Because we are going directly to LA from AR we had to find someone to watch the kids for 11 days!! Yikes! Thankfully our friends the Tully's will be able to watch them until next Wednesday, and after that our neighbor’s little girls will take care of them until we return (one week from next Monday)!!!

We have never been away from Merlin & Lucy for that amount of time! I know they will be okay, but they both have abandonment issues (Merlin especially). Whenever we are gone for a few days you would think we had left them for good...they follow us around for days. Almost as if they are making sure we are really there and not going to leave again!

I miss them so much when we travel...I have to be honest when I say the thought of moving and not have a place for them to stay with us really is causing me stress. I may not seem stressed on the outside but it is there...silent on the inside!

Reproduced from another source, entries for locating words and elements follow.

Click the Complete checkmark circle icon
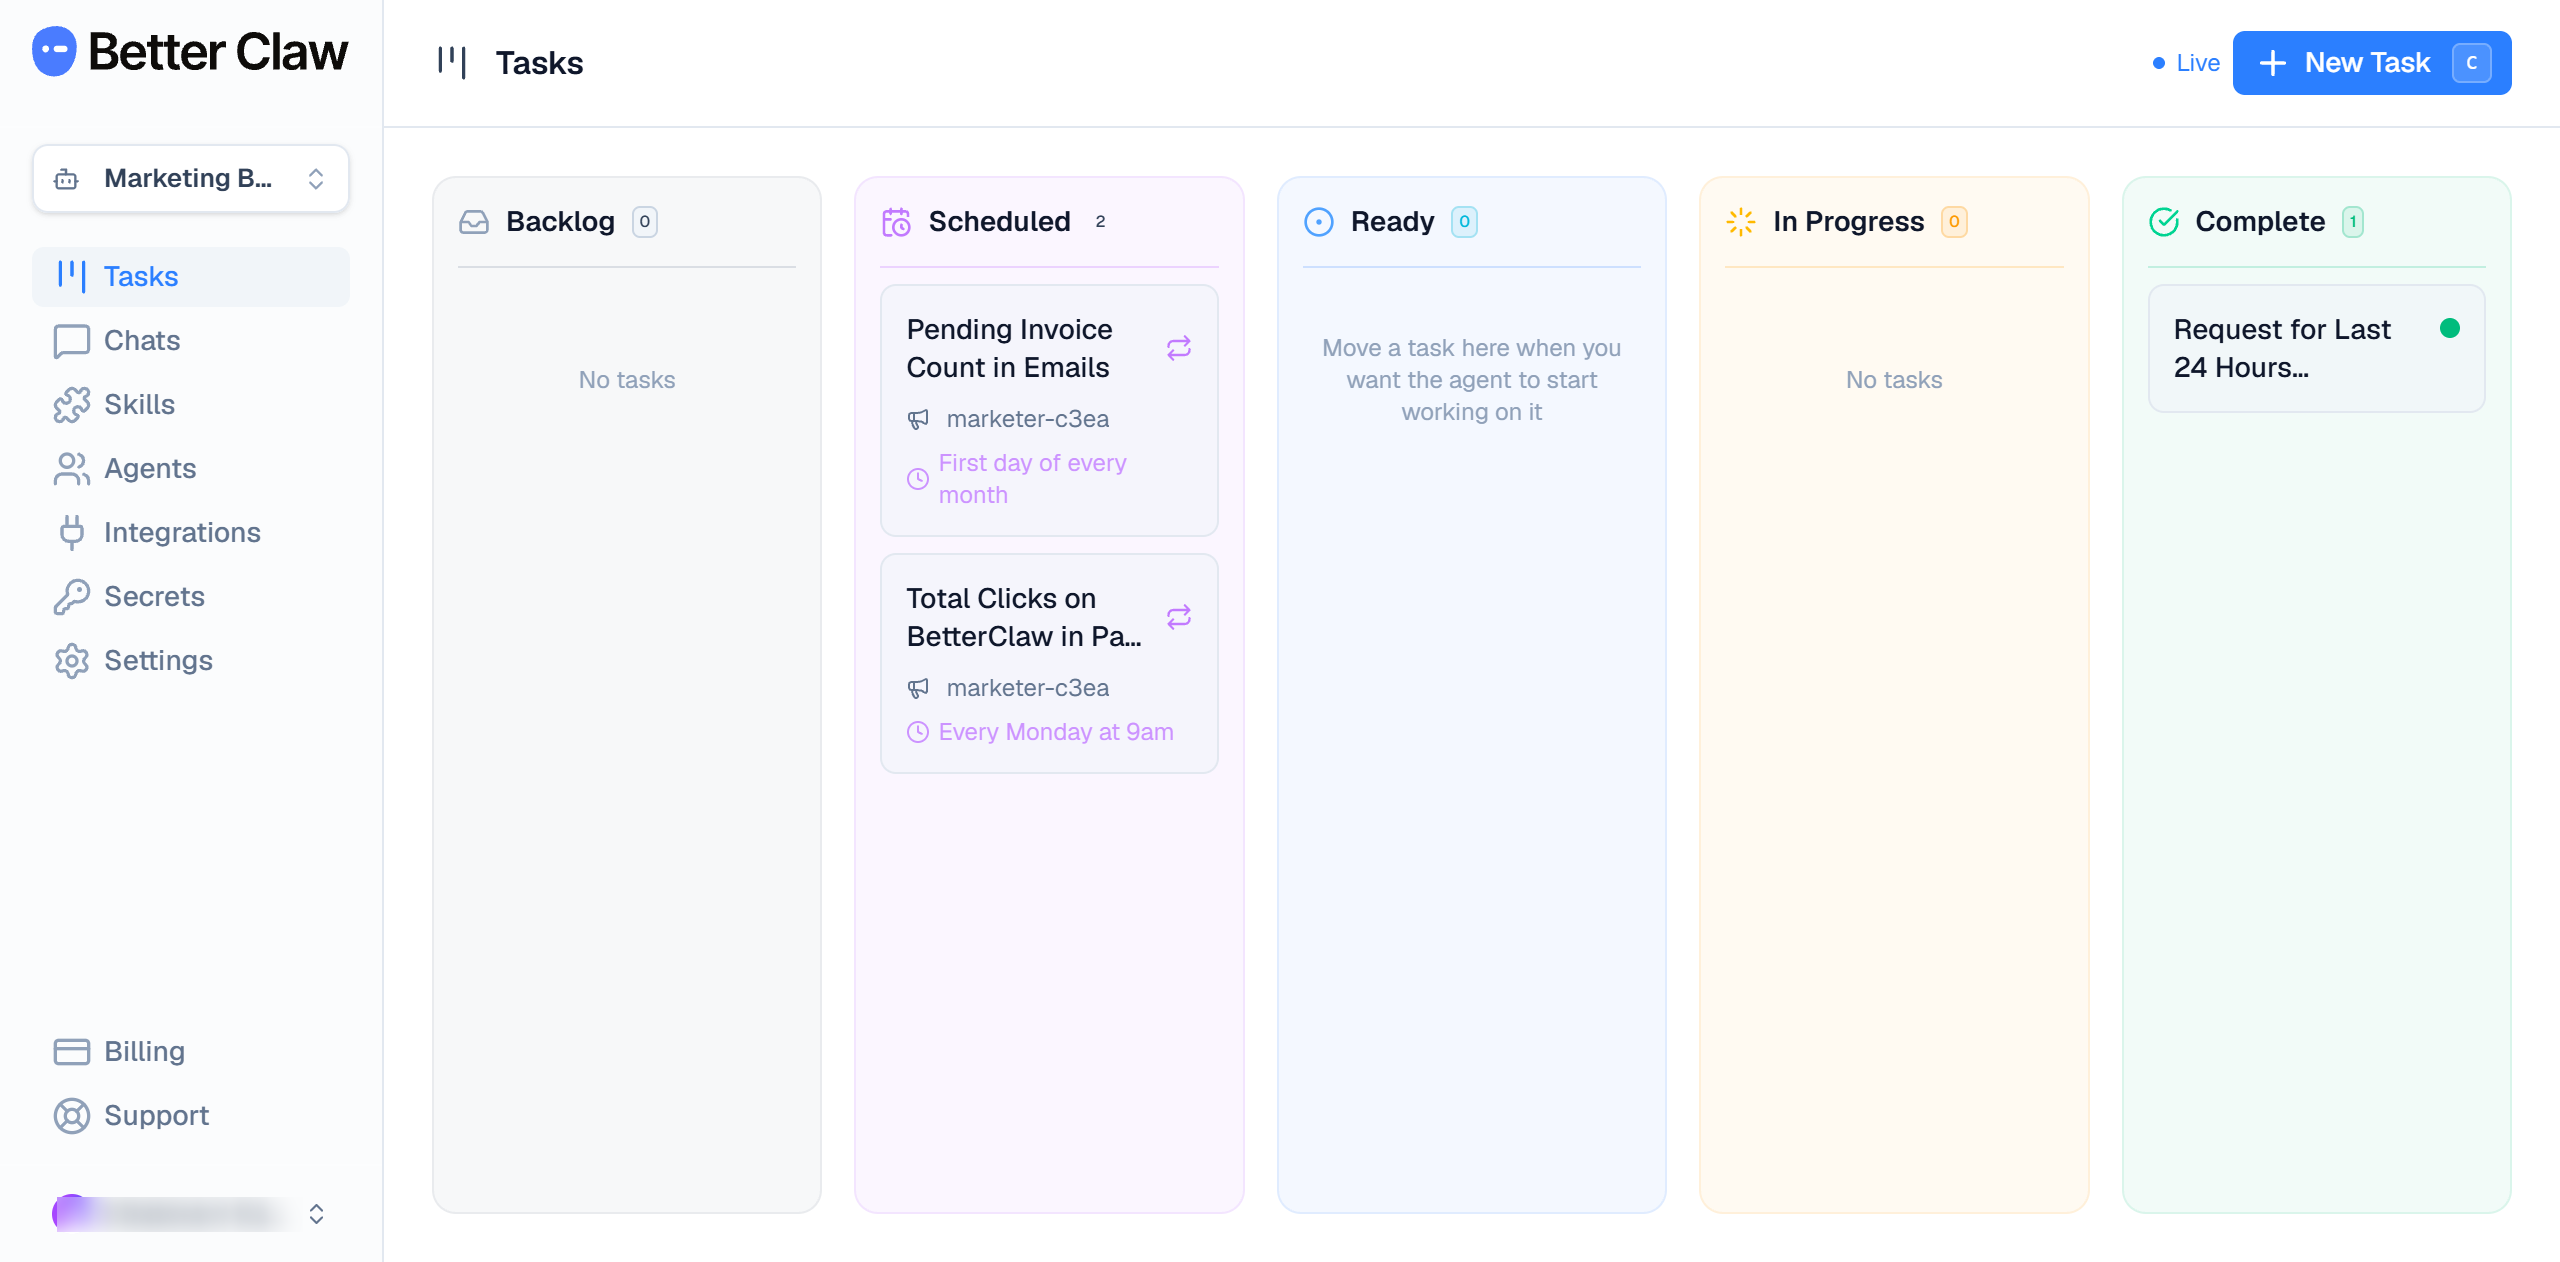The height and width of the screenshot is (1262, 2560). tap(2164, 222)
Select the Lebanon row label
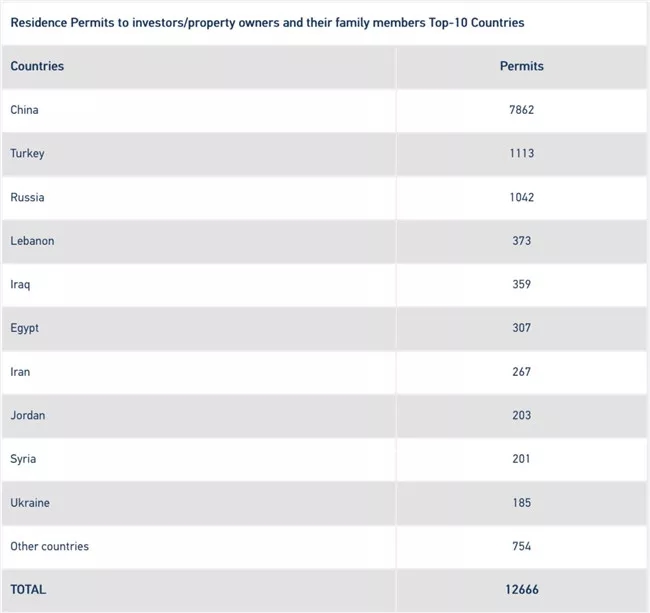 click(32, 241)
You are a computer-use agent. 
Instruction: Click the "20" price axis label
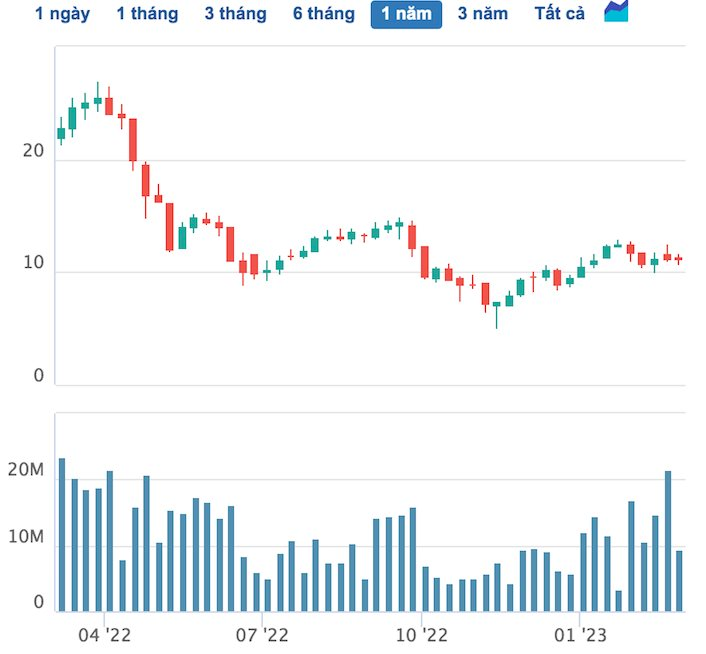pos(33,151)
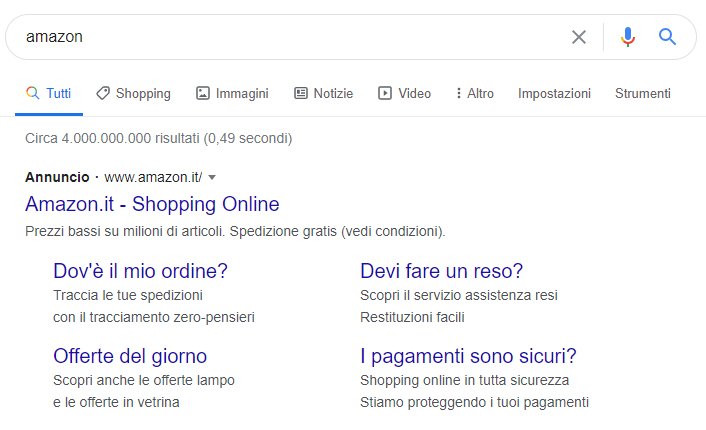Click the Video play icon

[x=385, y=93]
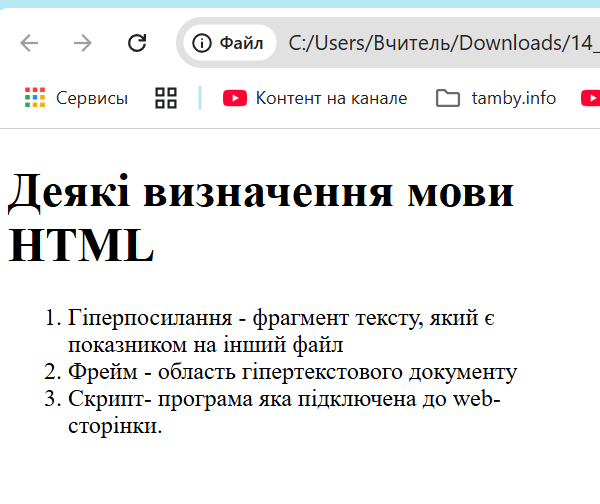Click the cut-off YouTube bookmark at right edge
Screen dimensions: 600x504
coord(591,97)
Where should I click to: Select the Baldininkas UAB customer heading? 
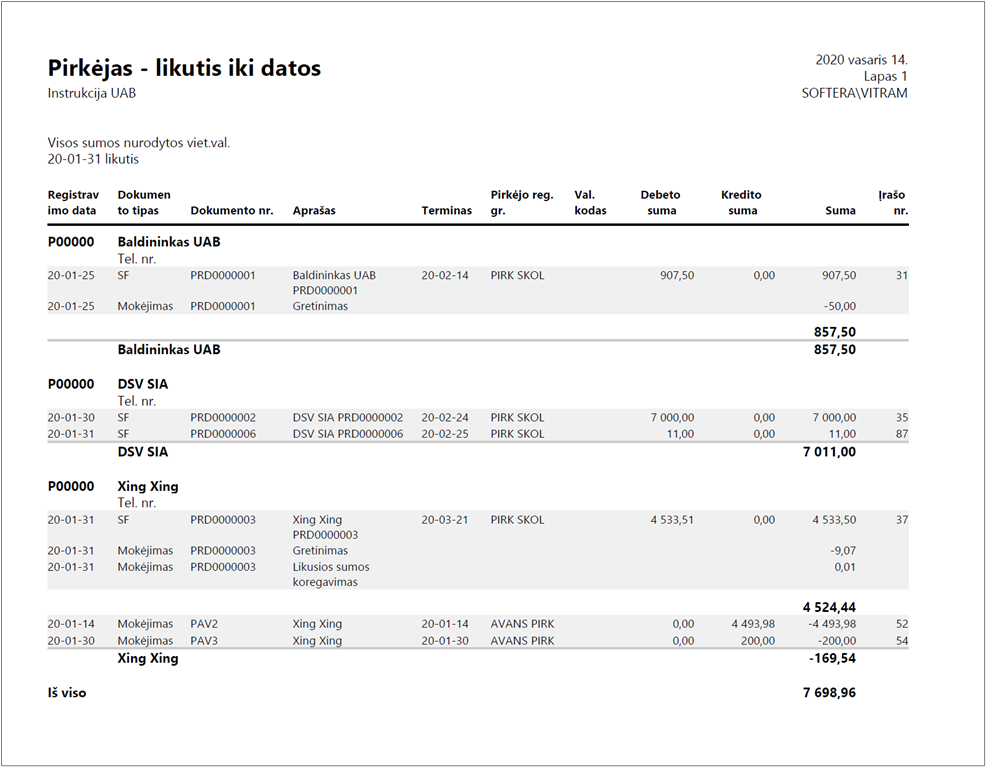point(169,242)
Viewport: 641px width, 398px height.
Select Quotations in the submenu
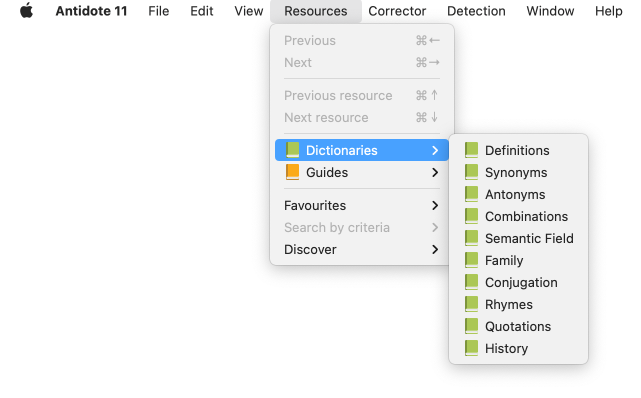(518, 326)
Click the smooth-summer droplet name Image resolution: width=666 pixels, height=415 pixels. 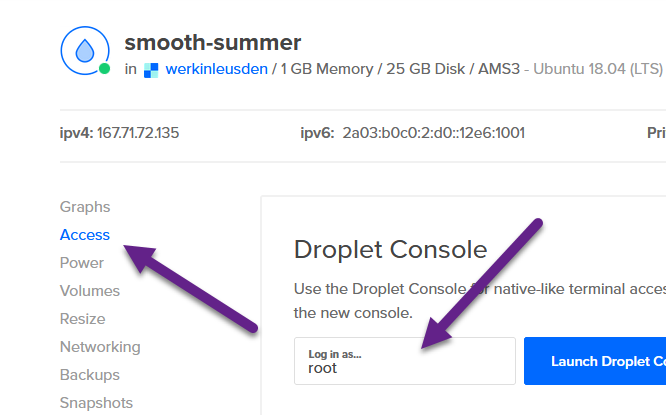[212, 42]
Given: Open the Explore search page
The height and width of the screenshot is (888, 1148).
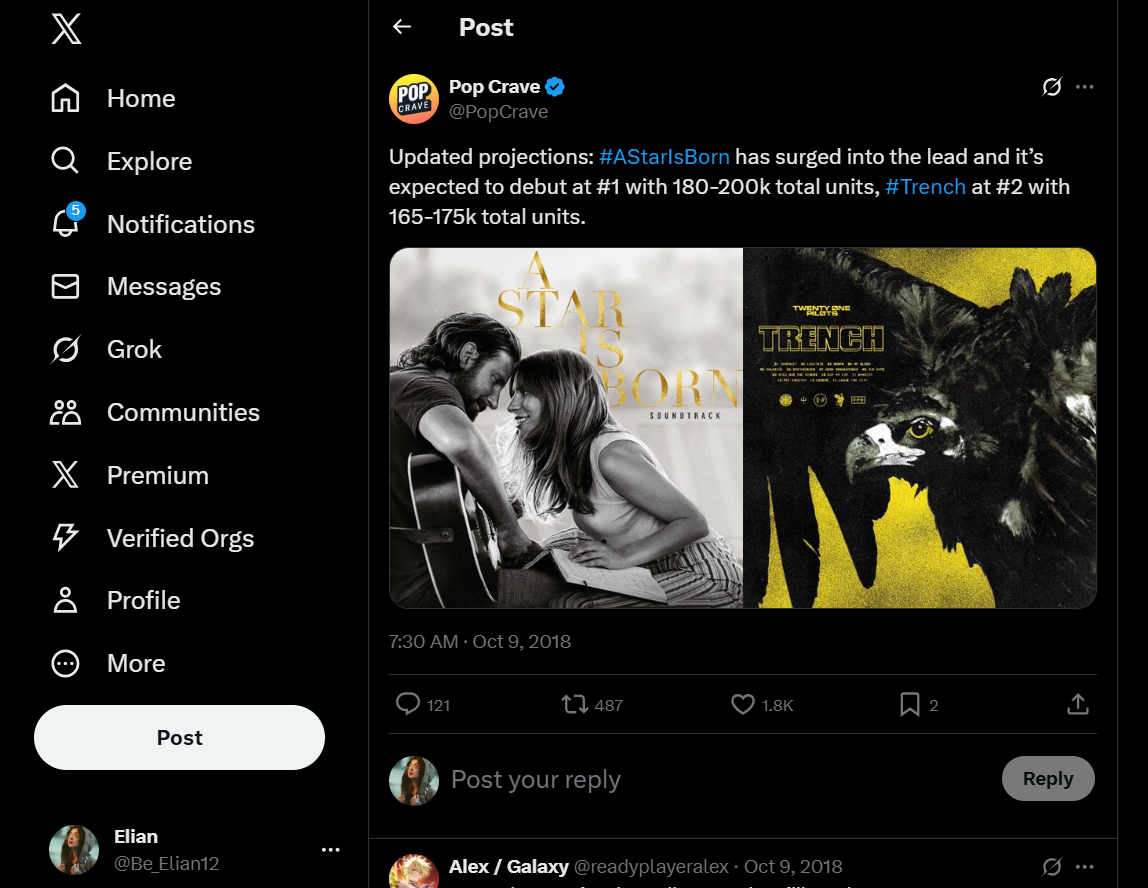Looking at the screenshot, I should 66,161.
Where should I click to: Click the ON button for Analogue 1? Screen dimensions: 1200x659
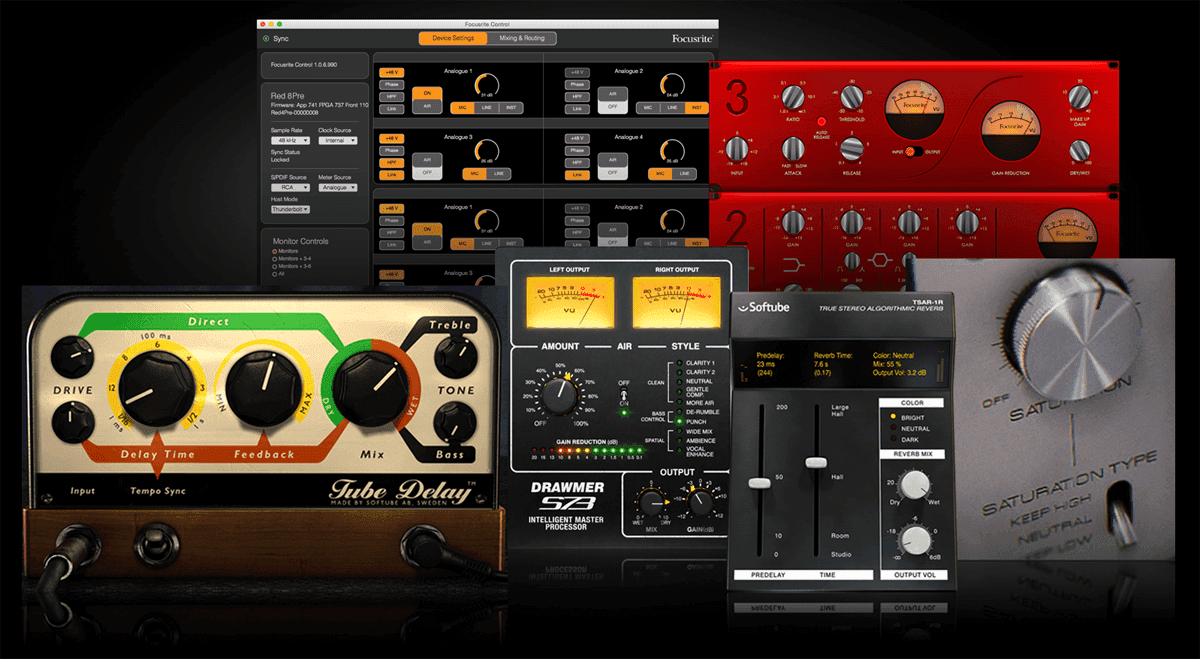(x=427, y=93)
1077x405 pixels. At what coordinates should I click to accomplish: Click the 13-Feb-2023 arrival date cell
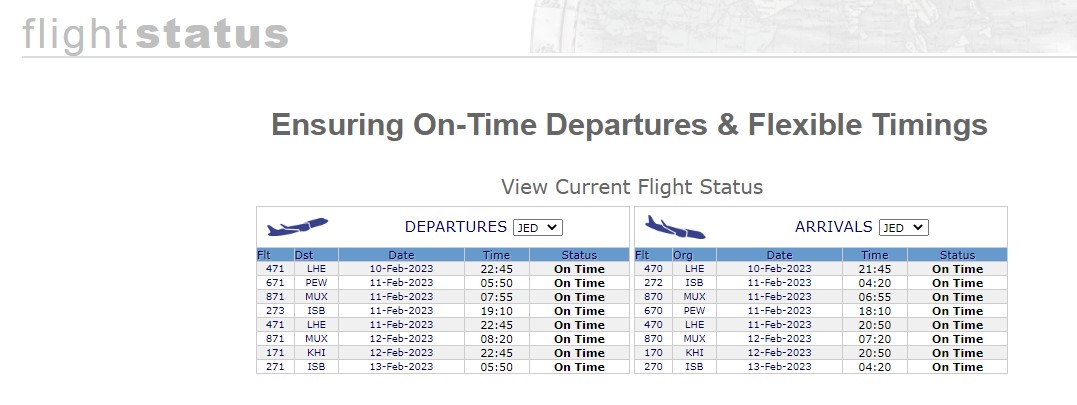coord(780,367)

There is a kind family that is offering us there spare rooms & extra living room until we sell the house, but they don't have a fence for Lucy & don't want Merlin on the inside...that means we would have to find Merlin & Lucy a place to stay (with strangers) until the house sells and we buy a house. Now this couple's daughter-in-law has offered her fenced in backyard for Lucy (they have a black lab) and that would be fine if Lucy can get along with their dog.

I don’t' know... I really don't want to split us up! I can't explain it, but there is something deep inside me that can't bear the thought of moving to a strange place and not having my kids with me... I know they would be close, but it is already going to be so traumatic for all of us...this might be the straw that breaks the camels back!

I am sure there are some of you who think I am being crazy, but I am sure there are some of you who can relate! It has been really hard...I have to be so careful not to get so discouraged about the house not selling... we haven't even shown it once! There is a deep dark part of me inside that thinks we are making a mistake moving to LR...perhaps the house not showing is a sign!

However, I know we are doing the right thing... I believe God has given us the opportunity and we need to have faith and trust. It is just so disheartening when you haven't even shown your house once in a month!

I have to be so careful what I say to Aaron... I don't want to discourage him! Please pray for me...I really need the encouragement right now!

Okay...well I must get off this thing...I have so much to do today! We are leaving for LR tomorrow morning and won't return for 11 days....I need to get the oil changed in our car...rotate the tires...clean the house because there is a realtor tour set for next Tuesday (hooray our first showing)!! Lots to do and not a lot of time!

I don't think I will be able to update the blog until we return from our trip....so see you in 11(ish) days! :o)

Happy Thanksgiving!

1 comment:

reneamac said...

happy thanksgiving! love, love, love... you.